Fenrir Inc
- Traded as: Fenrir Inc.
- Industry: Computer software
- Founded: 2005
- Headquarters: Headquarters: Umeda, Osaka Branch: Shinagawa, Tokyo, Osaka, Japan
- Products: Sleipnir FenrirFS Fenrir Pass SnapCrab PictBear Inkiness FlickAddress Grani
- Services: Online service Computer software
- Website: www.fenrir-inc.com (in Japanese)

= Fenrir Inc =

Software company in Japan

Fenrir Inc is a software company based in the Umeda district of Osaka, Japan.
Fenrir Inc. develops the Sleipnir Web browser for Windows, Mac, Android, iPhone / iPad and Windows Phone.

==History==
Fenrir Inc. was established in June, 2005 after the source code of the original version of Sleipnir was stolen.
Sleipnir 2 announced in October, 2005.
Sleipnir Mobile for Android Web browser released on September 15, 2011.
Sleipnir 3 for Mac Web browser released on November 2, 2011.
Sleipnir 3 for Windows Web browser released on November 16, 2011.

==Software==
- Sleipnir - Web browser available for Windows, Mac, Android, iPhone / iPad and Windows Phone.
- Fenrir Pass - Cloud service to sync bookmarks and services.
- FenrirFS - File management software.
- SnapCrab - Screen capture application.
- PictBear - Paint and image editing application.
- Inkiness - Drawing app for iOS.
- FlickAddress - Address book app for iOS.

==Software in Japan==

Fenrir Inc. has provided a variety of products to Japanese users.
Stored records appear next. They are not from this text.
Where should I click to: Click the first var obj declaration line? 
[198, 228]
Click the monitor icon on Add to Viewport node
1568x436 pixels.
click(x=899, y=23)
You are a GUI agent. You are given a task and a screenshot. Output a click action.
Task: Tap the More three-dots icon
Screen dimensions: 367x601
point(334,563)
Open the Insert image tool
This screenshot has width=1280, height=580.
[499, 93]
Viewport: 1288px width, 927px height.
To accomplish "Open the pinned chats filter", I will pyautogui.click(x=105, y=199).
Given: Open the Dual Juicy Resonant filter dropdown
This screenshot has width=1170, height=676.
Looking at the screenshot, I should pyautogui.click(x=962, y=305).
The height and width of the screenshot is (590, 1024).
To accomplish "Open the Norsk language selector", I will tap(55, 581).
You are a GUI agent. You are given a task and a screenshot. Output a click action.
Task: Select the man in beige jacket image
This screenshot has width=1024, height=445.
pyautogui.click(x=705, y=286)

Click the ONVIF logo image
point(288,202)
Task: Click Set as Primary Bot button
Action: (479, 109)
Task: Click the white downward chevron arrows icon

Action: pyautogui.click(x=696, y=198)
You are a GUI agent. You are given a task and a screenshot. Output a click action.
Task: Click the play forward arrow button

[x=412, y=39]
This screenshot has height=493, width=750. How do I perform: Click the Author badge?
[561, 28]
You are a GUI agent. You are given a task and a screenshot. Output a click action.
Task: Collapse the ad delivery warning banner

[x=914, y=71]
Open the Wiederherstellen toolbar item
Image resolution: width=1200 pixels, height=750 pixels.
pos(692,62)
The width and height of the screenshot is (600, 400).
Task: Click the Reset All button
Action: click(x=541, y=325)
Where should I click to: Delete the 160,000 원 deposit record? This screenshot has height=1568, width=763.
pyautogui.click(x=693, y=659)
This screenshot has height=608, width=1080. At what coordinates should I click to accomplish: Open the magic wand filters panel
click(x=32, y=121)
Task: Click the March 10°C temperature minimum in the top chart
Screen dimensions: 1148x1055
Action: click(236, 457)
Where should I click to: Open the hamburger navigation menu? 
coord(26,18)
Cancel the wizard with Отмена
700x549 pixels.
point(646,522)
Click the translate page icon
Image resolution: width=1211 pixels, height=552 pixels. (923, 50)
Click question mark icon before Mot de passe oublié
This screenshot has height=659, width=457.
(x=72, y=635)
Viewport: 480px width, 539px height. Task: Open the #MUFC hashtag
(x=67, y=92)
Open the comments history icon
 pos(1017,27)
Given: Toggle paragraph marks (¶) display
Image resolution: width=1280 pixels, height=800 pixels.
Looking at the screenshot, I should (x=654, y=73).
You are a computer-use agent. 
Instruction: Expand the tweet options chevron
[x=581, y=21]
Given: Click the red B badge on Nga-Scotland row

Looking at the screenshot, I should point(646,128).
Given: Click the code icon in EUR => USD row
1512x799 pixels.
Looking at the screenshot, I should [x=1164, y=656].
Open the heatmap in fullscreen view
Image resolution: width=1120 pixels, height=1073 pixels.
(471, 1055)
Grani - Collaboration Web browser offering designs of various companies and characters. The following designs are available:

Kabukibito, Shonenjump (Naruto, Bleach, One Piece), Modern pets, Fueki, Mr Men Little Miss, Gaspard et Lisa, Pingu, Suumo, Thomas, Cerezo Osaka, Aronzo, Gloomy, Urban Research, Cybozu, Infoseek Rakuten.

Sleipnirstart - A start page for accessing all favourite sites and searching them. Sites include Yahoo, Rakuten, Gyao, Hatena.